NEW YORK — Auto-backed securitizations will likely account for 55% of total ABS volume this year, and subprime issuers are largely the reason.
“An increasing portion of the auto finance market today is coming from the growth and reemergence of the subprime sector,” Michael Binz, managing director and business leader of ABS Ratings at Standard & Poor’s, told attendees at a structured finance event on Friday. “With this growth, new issuers are coming into the markets [along with] significant new sources of funding, with the private equity presence growing significantly.”
The auto industry’s solid rebound prompted S&P’s focus on the sector in its first Structured Finance “Hot Topics” event of the year.
In fact, the auto sector is growing faster than the overall economy. Sales have picked up, though they have not returned to pre-recession levels, said Erkan Erturk, senior director of structured finance research at S&P. Though pent-up demand seems to be driving the growth in auto sales, “we are not at the level where it could be,” he said.
Keeping that in mind, Erturk performed an analysis — not a forecast — of what pent-up demand could be.
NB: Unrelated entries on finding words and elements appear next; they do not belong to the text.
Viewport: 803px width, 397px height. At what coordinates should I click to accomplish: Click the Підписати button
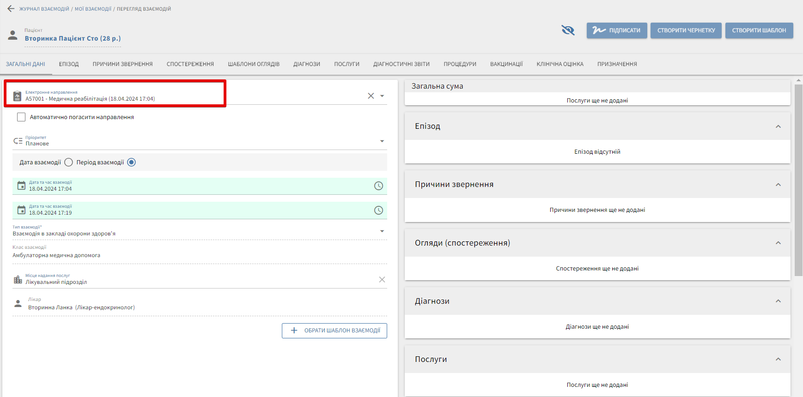click(617, 30)
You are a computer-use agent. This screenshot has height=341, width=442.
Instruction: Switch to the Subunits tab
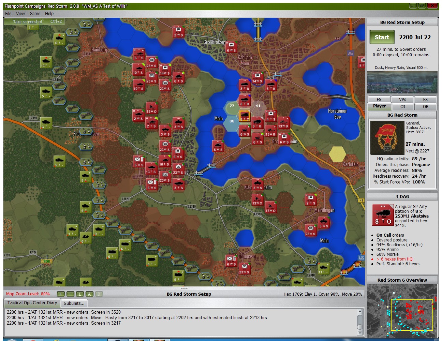coord(74,303)
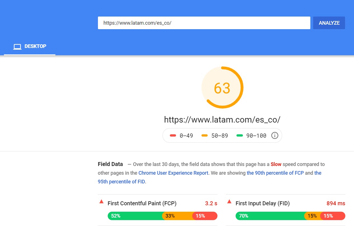Click the green 90–100 legend marker
Image resolution: width=354 pixels, height=226 pixels.
(240, 136)
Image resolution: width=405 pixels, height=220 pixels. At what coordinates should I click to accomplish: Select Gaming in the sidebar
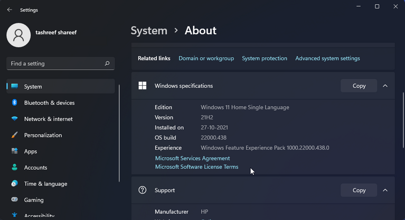(34, 200)
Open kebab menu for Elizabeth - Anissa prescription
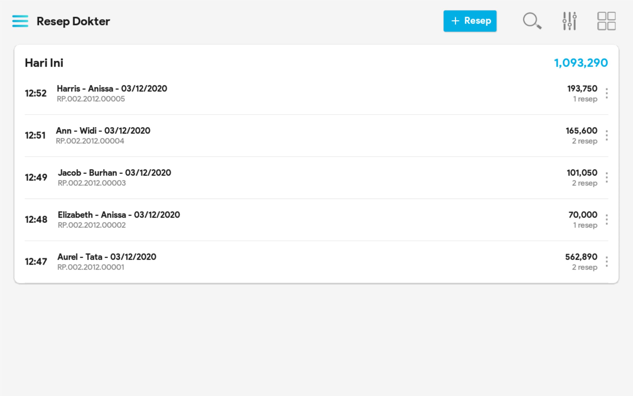This screenshot has width=633, height=396. coord(607,219)
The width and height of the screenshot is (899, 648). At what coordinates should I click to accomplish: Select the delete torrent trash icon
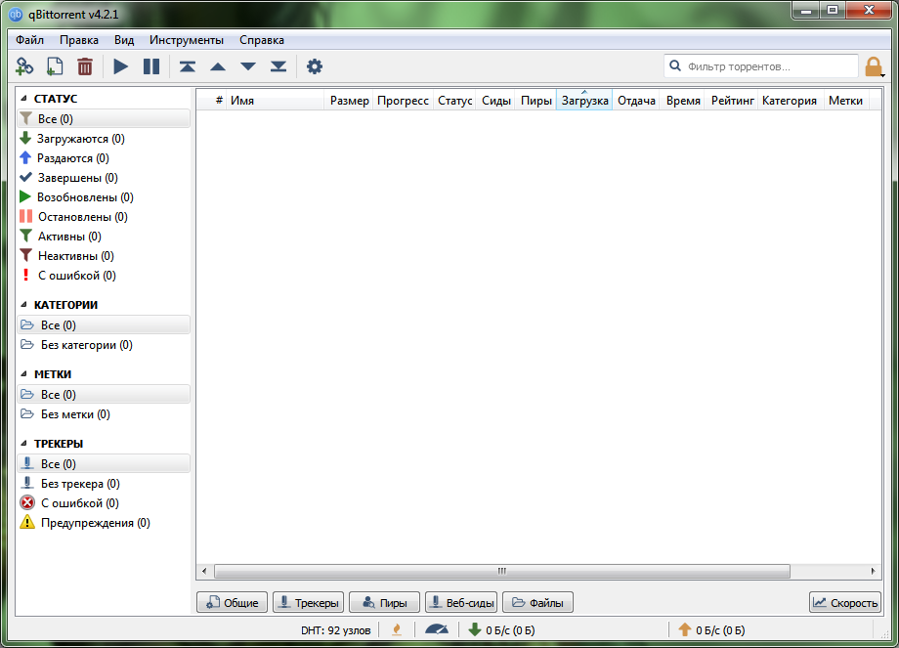pyautogui.click(x=85, y=66)
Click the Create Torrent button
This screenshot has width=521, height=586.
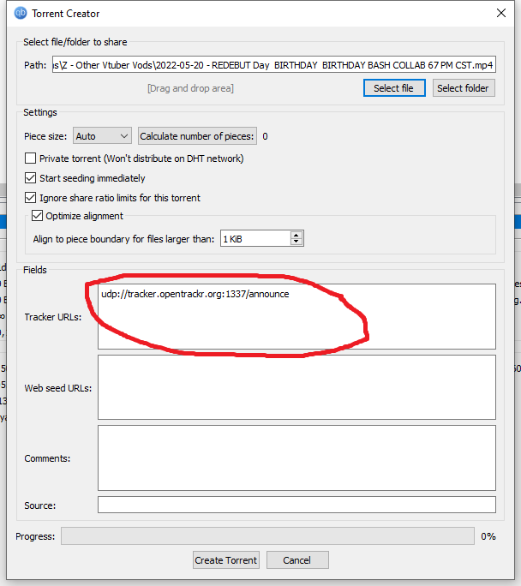pos(225,560)
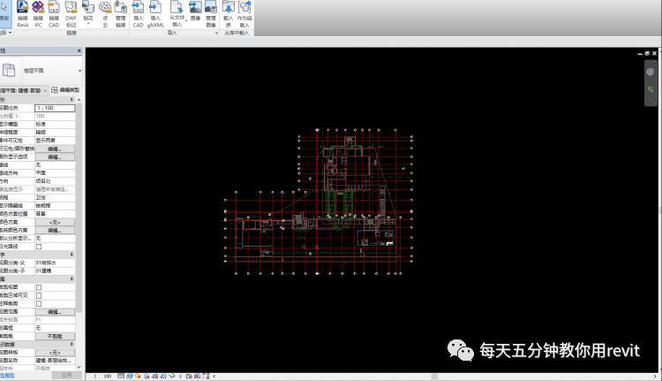This screenshot has height=381, width=662.
Task: Click the view scale in the bottom view control bar
Action: click(106, 376)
Based on non-farm payrolls and the function of the relationship between 1995 and 2006, pent-up demand could total 10 million units.
“If that is the case, that pent-up demand will be coming our way, and we will see the impact on sales in a positive way in the next few years,” he said.
That pent-up demand is among the reasons for growth in auto ABS issuance, Erturk explained. In addition, the strength of the used-car market, vehicle affordability, and the decline of consumer default rates are all stimulating growth.
Still, both Binz and Erturk concurred that risks remain in the sector. Among them is the change in underwriting trends in the auto loan market, consumer confidence inching its way back up, a slow housing recovery, and the European sovereign debt crisis.